How to Tune Self-Regulating Control Loops

I’ve highlighted a few Emerson presentations for this week’s ChemInnovations conference in New Orleans. Emerson’s James Beall, a 30-year veteran in process control and chairman of the ISA 75.25 committee on control valve performance testing, shared his ChemInnovations presentation with me as well. The subject is a look at the fundamentals of modern loop tuning.

With a high demand for automation professionals and more new engineers joining the ranks every day, James’ primer is well timed. I’ll highlight some of the guidance he offers. He opens by defining the proportional, derivative, and integral terms of a PID loop:

Proportional – output contribution is “proportional” to difference between Set Point and PV (error). Therefore, output contribution is “gain” times error. Will have “offset” between Set Point and PV. Action expressed in gain.
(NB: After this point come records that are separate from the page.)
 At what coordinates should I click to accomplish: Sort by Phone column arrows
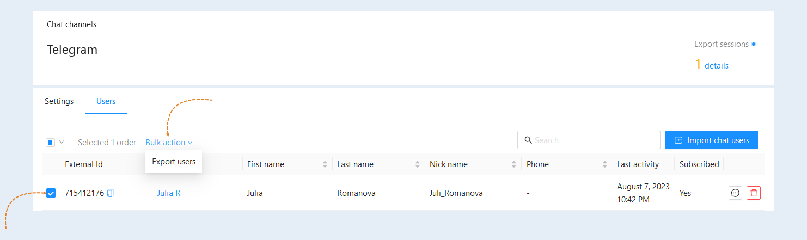(605, 164)
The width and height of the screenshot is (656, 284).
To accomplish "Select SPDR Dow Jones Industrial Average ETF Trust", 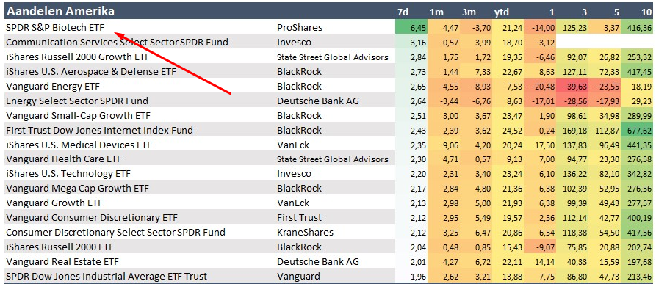I will [x=107, y=276].
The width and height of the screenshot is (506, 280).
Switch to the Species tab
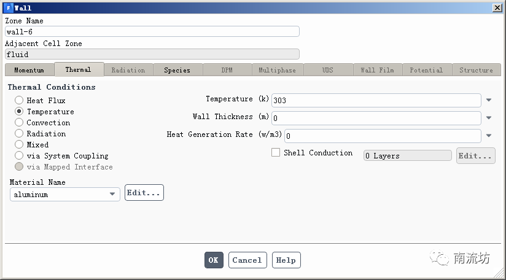pyautogui.click(x=177, y=70)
Integral – output contribution is “integration” of the difference between Set Point and PV (error). Therefore, always tries to make PV = Set Point (eliminates offset). Action expressed in integral time, Tr, in seconds/repeat.

Derivative – output contribution is based on the derivative (rate of change) of the difference between Set Point and PV. Actually usually based on PV, not error. Action expressed in seconds.
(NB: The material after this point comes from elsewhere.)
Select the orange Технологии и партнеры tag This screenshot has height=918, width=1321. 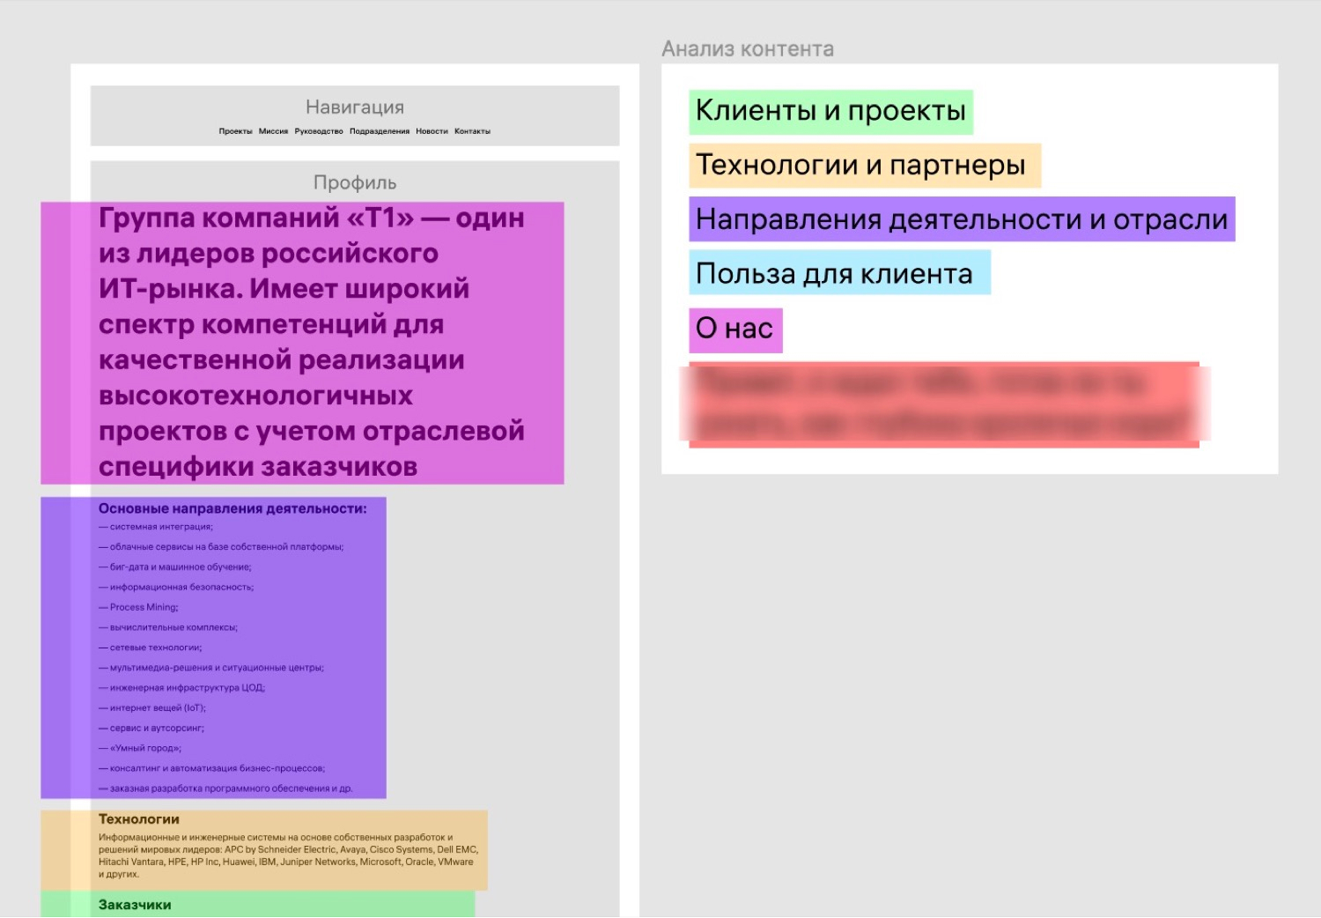click(864, 166)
James noted that the PID algorithm comes in different forms—parallel, series, standard. The form significantly impacts the actual tuning values. The tuning rules he presents are based on the series and standard form of the PID algorithm.

Historically, the older tuning methods try to tune as fast as possible and loops were tuned independently without coordinating the impact of the associated process dynamics. James advised a 4-step approach.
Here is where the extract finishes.